E' il 1981 quando negli Stati Uniti viene pubblicato il primo studio relativo ad una nuova malattia derivante dall'infezione dal virus dell'HIV che provoca un deficit del sistema immunitario: l'AIDS.
A 30 anni da questa scoperta New York vuole onorare gli oltre 100 mila newyorkesi, tra donne, uomini e bambini, morti a causa dell'AIDS per commemorare e celebrare allo stesso tempo gli sforzi e i grandi passi in avanti fatti nello studio di questo male.

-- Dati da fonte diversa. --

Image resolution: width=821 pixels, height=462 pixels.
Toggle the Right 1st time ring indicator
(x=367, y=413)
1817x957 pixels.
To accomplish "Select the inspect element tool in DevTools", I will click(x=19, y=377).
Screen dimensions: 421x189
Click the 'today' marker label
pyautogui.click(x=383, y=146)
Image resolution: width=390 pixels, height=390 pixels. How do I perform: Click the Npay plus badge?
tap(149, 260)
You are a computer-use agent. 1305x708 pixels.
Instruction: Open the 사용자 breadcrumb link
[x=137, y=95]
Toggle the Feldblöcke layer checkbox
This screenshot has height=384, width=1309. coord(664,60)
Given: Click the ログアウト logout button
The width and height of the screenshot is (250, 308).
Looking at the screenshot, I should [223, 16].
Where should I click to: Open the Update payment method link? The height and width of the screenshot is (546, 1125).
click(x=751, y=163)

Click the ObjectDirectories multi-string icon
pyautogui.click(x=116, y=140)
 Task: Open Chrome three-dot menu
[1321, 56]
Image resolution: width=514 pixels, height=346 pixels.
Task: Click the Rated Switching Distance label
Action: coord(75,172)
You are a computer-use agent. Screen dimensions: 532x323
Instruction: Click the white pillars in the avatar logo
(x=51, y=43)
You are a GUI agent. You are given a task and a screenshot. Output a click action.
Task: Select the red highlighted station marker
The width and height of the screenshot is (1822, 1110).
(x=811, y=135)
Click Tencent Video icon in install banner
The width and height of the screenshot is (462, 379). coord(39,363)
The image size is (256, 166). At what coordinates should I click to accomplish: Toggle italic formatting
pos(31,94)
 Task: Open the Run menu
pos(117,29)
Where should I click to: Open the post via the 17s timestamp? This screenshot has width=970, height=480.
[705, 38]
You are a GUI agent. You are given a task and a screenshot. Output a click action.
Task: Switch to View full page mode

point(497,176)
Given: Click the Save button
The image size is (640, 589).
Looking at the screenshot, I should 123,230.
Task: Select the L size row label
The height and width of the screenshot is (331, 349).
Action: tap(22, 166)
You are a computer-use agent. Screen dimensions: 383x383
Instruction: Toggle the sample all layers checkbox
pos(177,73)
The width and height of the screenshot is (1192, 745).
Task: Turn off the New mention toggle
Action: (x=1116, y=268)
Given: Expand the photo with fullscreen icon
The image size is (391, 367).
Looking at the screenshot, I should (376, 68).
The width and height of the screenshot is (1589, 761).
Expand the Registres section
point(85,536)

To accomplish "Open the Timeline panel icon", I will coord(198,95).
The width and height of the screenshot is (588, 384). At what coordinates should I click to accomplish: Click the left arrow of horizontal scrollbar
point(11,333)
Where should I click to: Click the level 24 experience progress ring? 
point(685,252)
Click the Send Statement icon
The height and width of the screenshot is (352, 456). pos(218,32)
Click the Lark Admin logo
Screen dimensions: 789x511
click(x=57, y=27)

Nasce così la "New York AIDS Campaign Memorial Park", una coalizione di persone ed organizzazioni con l'unico scopo di dedicarsi al riconoscimento e alla conservazione storica del problema dell'AIDS. Si tratta di artisti, operatori sanitari, storici, famiglie, amici e vicini di casa impegnati a far si che non si dimentichino gli ultimi 30 anni. New York non ha ancora un significativo esempio pubblico di memoriale dedicato all'AIDS. Per questo motivo è stato indetto un concorso che coinvolta la comunità di architetti, designer e urbanisti che possano progettare un parco cittadino appositamente dedicato, un'oasi educativa fonte di ispirazione per la città e la comunità circostante.
E' già stata individuata un'area nel West Village, un triangolo di verde tra la Seventh Avenue, la West 12th Street e Greenwich Avenue. Non un luogo qualsiasi ma quello che può essere definito come l'epicentro dell'AIDS a New York vista la vicinanza con il St. Vincent's Hospital, una delle prime strutture ospedaliere che nel 1980 affrontarono e curarono l'HIV e l'AIDS grazie al miglior team di esperti e di programmi degli Stati Uniti. Inoltre l'area è vicina al LGBT COmmunity Center che grazie a dei programmi educativi e culturali sensibilizzano la comunità all'integrazione ma allo stesso tempo svolge un ruolo determinante sull'informazione della trasmissione dell'AIDS.
L'importanza del luogo insieme alla sua riqualificazione crea un'opportunità senza precedenti. La "New York AIDS Campaign Memorial Park" aspica che New York con questo memoriale possa essere un punto di incontro tra le generazioni attuali e quelle future affinchè si possa andare avanti sia nello studio e nella ricerca ma anche per non dimenticare la lotta all'AIDS.
La giuria che valuterà le proposte, che dovranno arrivare entro il 21 gennaio 2012, è presieduta da Michael Arad, designer del Memoriale Nazionale dell'11 Settembre, inaugurato proprio quest'anno.